The next step was to order x-rays of both knees and an MRI of the
right knee. These showed arthritic changes in both knees, and a
meniscal tear on the right side. We decided to first try cortisone
treatments to see if this would help - with no luck. We then booked
surgery to repair his meniscus.
In August 2006, I saw Anthony again for his surgical pre-evaluation.
He now had pain with weight bearing, and reported further knee buckling
- this time on the left side! After further testing we identified
meniscal tears in both knees, chronic sinovitis, and medical plica,
a thin wall of fibrous tissue in the left knee. The right knee had
similar findings, and also a chondral defect in the articular (hyaline)
cartilage, which is common with excessive wear.
We discussed the findings and Anthony decided to move forward with
arthroscopy in both knees. This is the least invasive surgical option
that could provide the greatest benefit. In September 2006 we did
a left knee arthroscopy, and in October, the right. While doing
the right knee we also cleaned up the torn cartilage (chrondoplasty).

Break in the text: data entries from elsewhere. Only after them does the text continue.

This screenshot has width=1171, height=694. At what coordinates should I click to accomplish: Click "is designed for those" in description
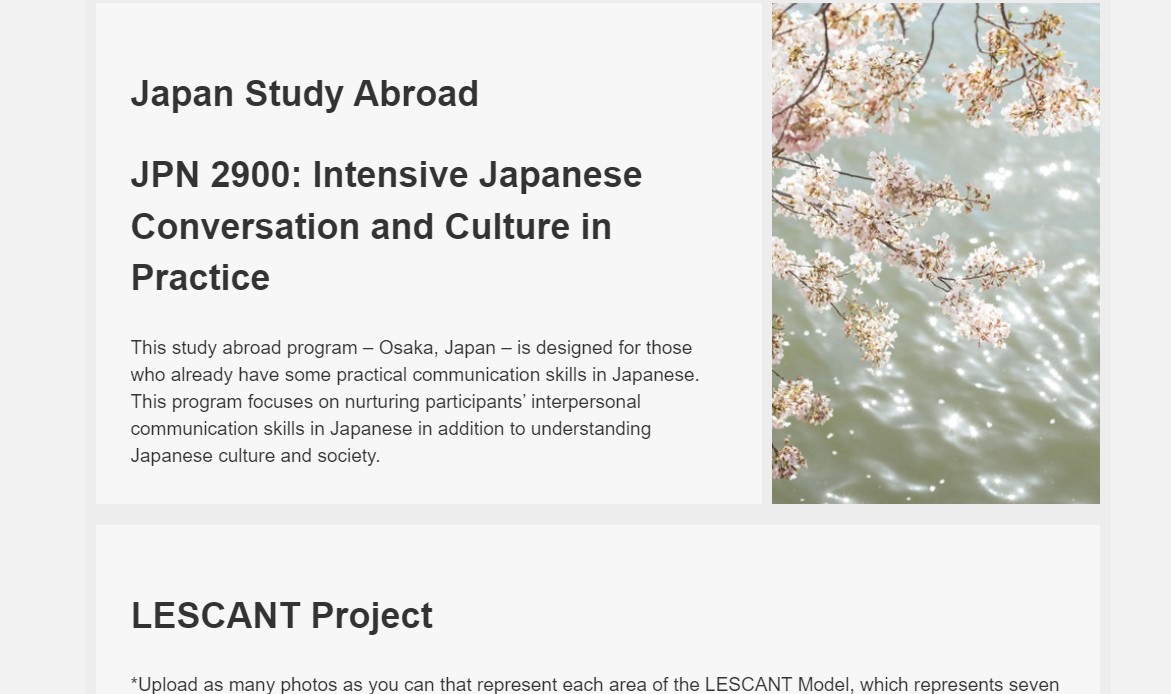point(605,348)
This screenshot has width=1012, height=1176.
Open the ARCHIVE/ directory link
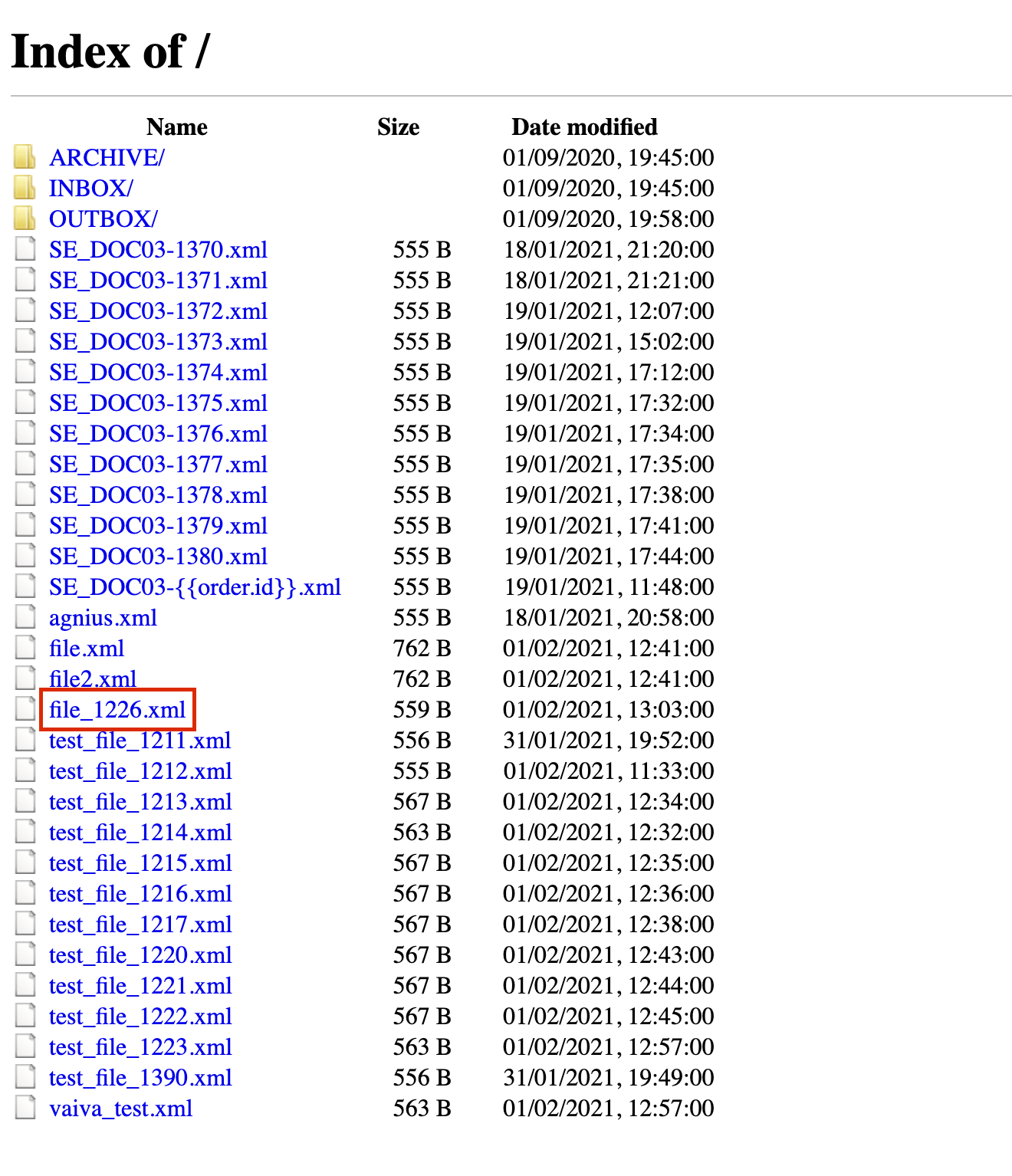(x=109, y=158)
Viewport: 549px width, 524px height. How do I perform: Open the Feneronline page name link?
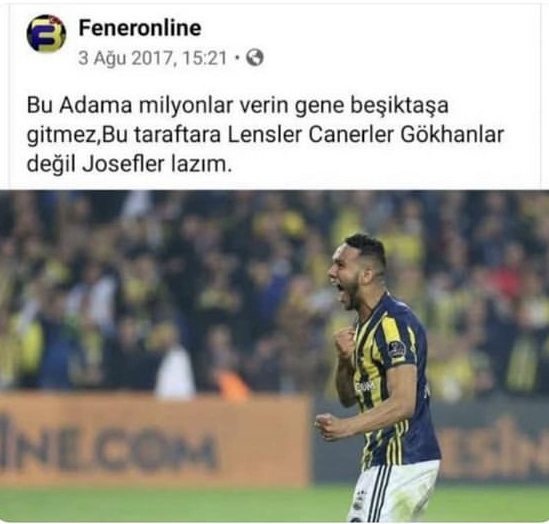pyautogui.click(x=140, y=28)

When Anthony came to see me in January 2007, I could tell that
he was still in pain. He was walking with an assistive device, and
reported continued pain going up and down stairs. He also mentioned
a grinding sensation in his left knee.
I suspected he was an excellent candidate for knee replacement,
and discussed it with him. But before committing to this we decided
to continue his more conservative treatment. This consisted of oral
anti-inflammatory medications, steroid injections, and neoprene
braces.
I saw Anthony again in February 2007 - with little change - and
then again in April. By now, he reported pain in both knees 7/8
out of 10. The pain was worse with activity, and his quality of
life was further diminished. We discussed his situation in detail,
and we agreed on total knee replacement.
Over the next few weeks, Anthony worked with our team to gain medical
clearances and to participate in pre-surgery education. Our comprehensive
program uses a well-tested clinical pathway and includes things
like dental clearance, EKG, lab work, informed consent, a pre-op
evaluation by our anesthesiology and physical therapy team, and
work with our outstanding nursing staff. (Since this time, we have
developed an enhanced education program managed by Maria Policelli,
PA-C, and Lee Golden, RNFA).
Just 6 weeks later, Anthony came in for his left knee replacement.
He came through surgery with flying colors, and did short term inpatient
rehabilitation. By August, he was much happier. He had no functional
limitations and minimal left knee pain. He still had some residual
muscle weakness, and continued to report pain in his right knee.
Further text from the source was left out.